(EXCERPTED DATA Opens)
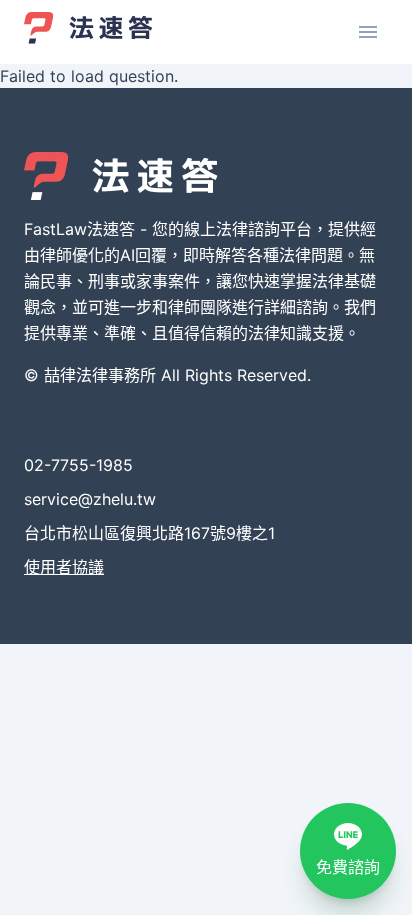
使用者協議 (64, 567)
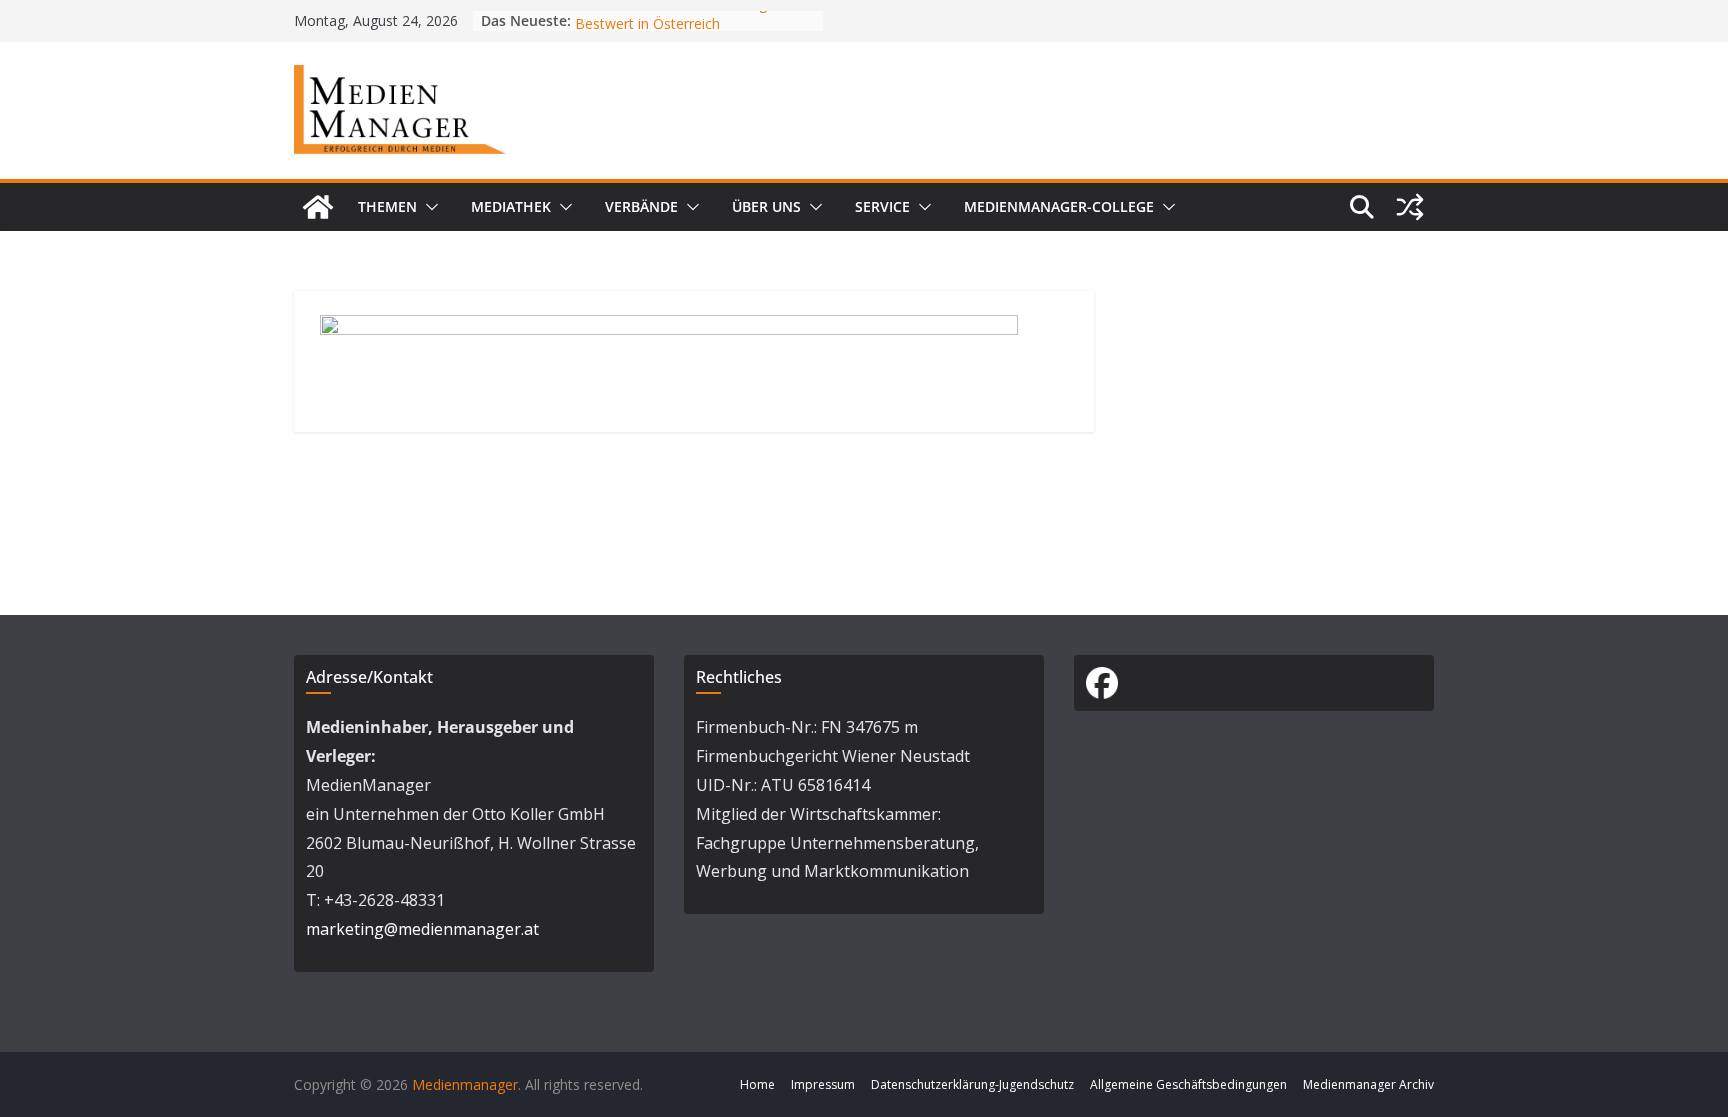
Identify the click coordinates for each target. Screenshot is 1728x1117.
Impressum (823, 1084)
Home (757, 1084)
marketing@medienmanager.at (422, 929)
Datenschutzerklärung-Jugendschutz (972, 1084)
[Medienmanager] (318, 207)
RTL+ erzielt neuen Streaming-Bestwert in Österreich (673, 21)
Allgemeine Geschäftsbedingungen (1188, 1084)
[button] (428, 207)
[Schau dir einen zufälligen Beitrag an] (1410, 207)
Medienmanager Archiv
(EXCERPTED DATA Closes)
TASK BRIEF: What is asked for is an exact copy of the lines above from the one containing "Identify the click" through the one containing "RTL+ erzielt neuen", and only those.

OUTPUT FOR THIS TASK:
Identify the click coordinates for each target. Screenshot is 1728x1117.
Impressum (823, 1084)
Home (757, 1084)
marketing@medienmanager.at (422, 929)
Datenschutzerklärung-Jugendschutz (972, 1084)
[Medienmanager] (318, 207)
RTL+ erzielt neuen Streaming-Bestwert in Österreich (673, 21)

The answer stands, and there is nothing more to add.